IPSC Logo

Internet Problem Solving Contest

IPSC 2015

Solution to Problem J – Juicy Dot Coms

When dealing with an unknown file format, the extension of the filename can be a good hint. Wikipedia is quite helpful when it comes to .COM files.

Once you found out that it’s an old MS-DOS binary, you probably wanted to run it – but didn’t have a copy of MS-DOS lying around any more. Luckily for you, DOSBox runs almost everywhere, and can run these binaries as well. That was actually sufficient to solve the easy subproblem, as described below.

Hollywood hacking

The easy subproblem was actually solvable without any need for understanding how computers work – almost like hackers break passwords in movies. The program gives immediate feedback when an incorrect character is pressed. This means we can figure out the password on character-by-character basis, simply by entering the known prefix of the password and exhaustively trying to extend it by one more character. Once you discovered that the program doesn’t terminate if you press an uppercase A, you probably knew you were on the right track.
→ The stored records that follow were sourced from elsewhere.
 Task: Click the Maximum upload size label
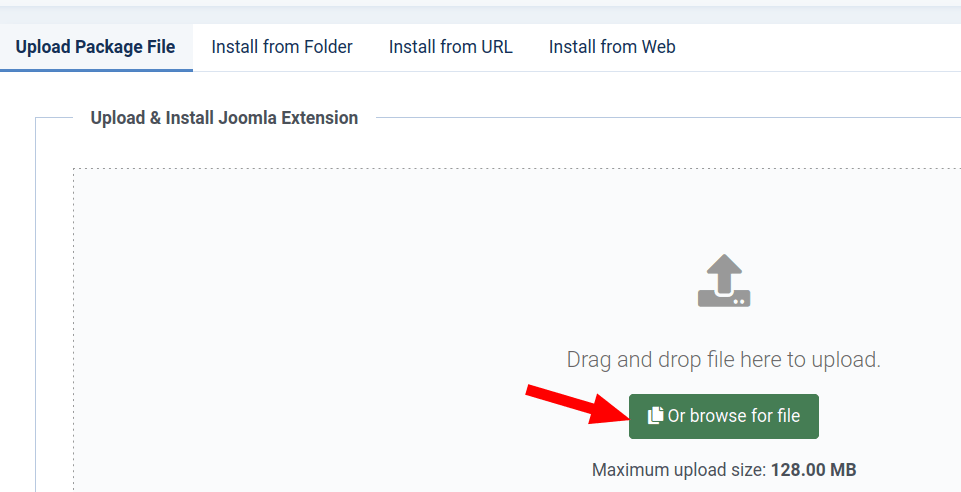tap(679, 470)
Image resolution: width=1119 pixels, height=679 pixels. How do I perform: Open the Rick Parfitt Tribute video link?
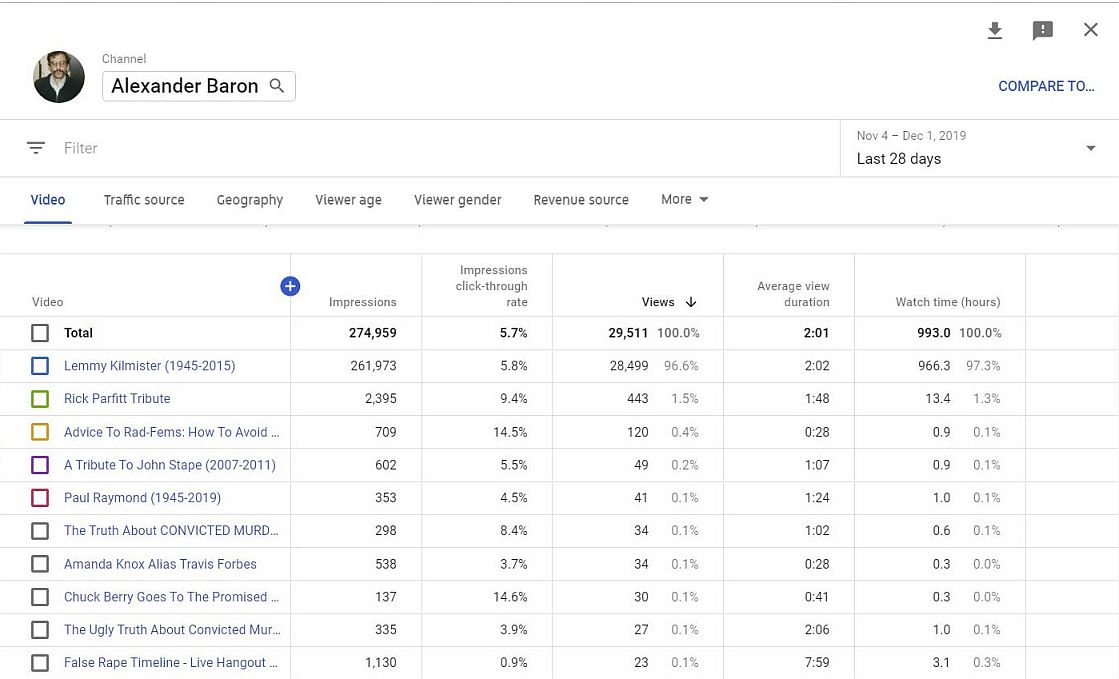[x=117, y=398]
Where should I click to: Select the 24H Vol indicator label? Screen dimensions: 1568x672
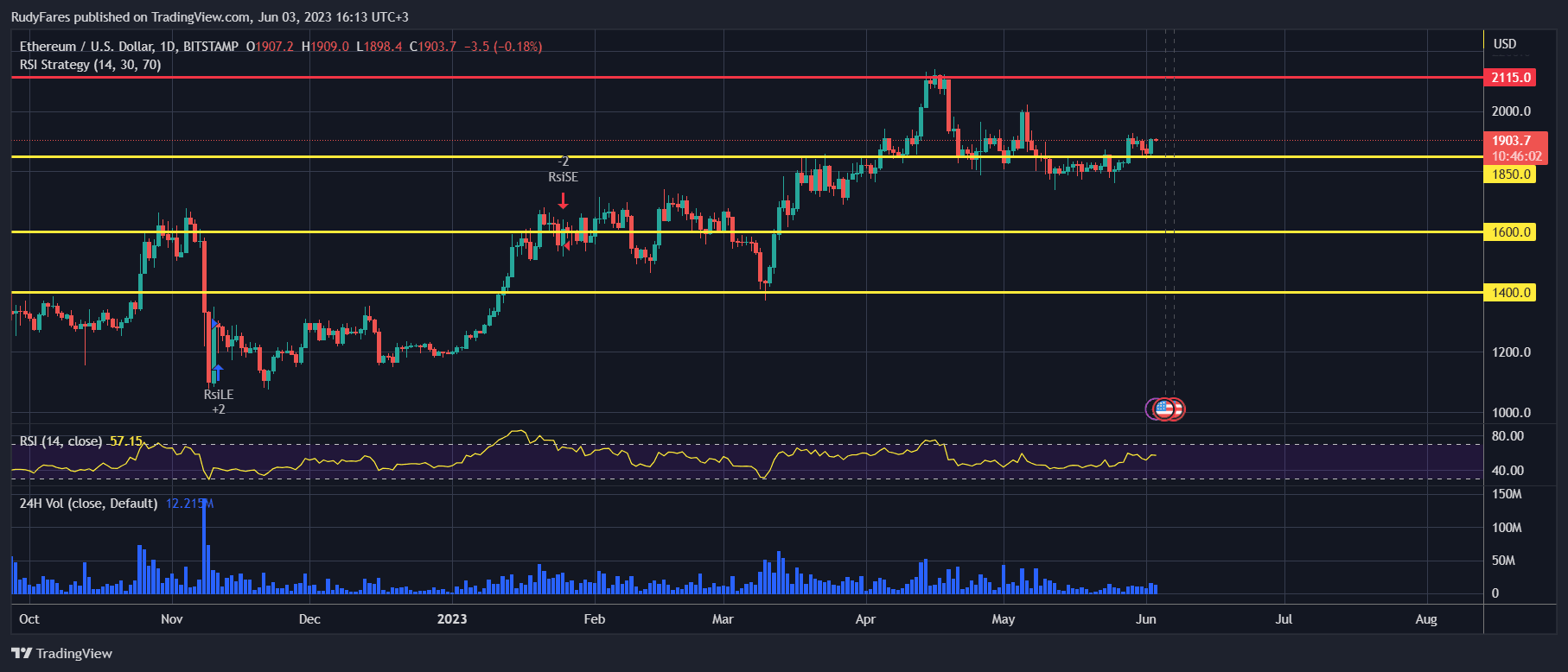[x=88, y=504]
Still, it was beneficial to look at the “code” as well, as the easy subproblem could prepare you for the hard one.

16-bit machine code basics

Apparently, the files consist of raw machine code for a 16-bit processor. There are many ways of turning the machine code into something more readable; a few can be found in this Stack Overflow answer.

In order to understand the dissassembled output, one would need a quick course in x86 assembler. It’s Wikipedia to the rescue again: X86 assembly language!

For our purposes, it would be sufficient to understand that we are dealing with a few 16-bit values (so-called “registers”) which are named ax, bx, cx, dx, si, and di. Each of them can be split into two 8-bit halves: e.g., the higher 8-bit half of ax is called ah, and the lower 8-bit half is called al.

Most of the instructions are named reasonably enough to infer their meaning from the name. The syntax [X] denotes access to memory location [X]; similar to dereferencing a C-style pointer.

The only tricky instruction is “int 0x21”, which was, back in the MS-DOS days, used for calling various functions provided by the operating system – such as reading input from the user or writing output. The definitive guide to these functions (and a lot more) is Ralf Brown’s Interrupt List (RBIL).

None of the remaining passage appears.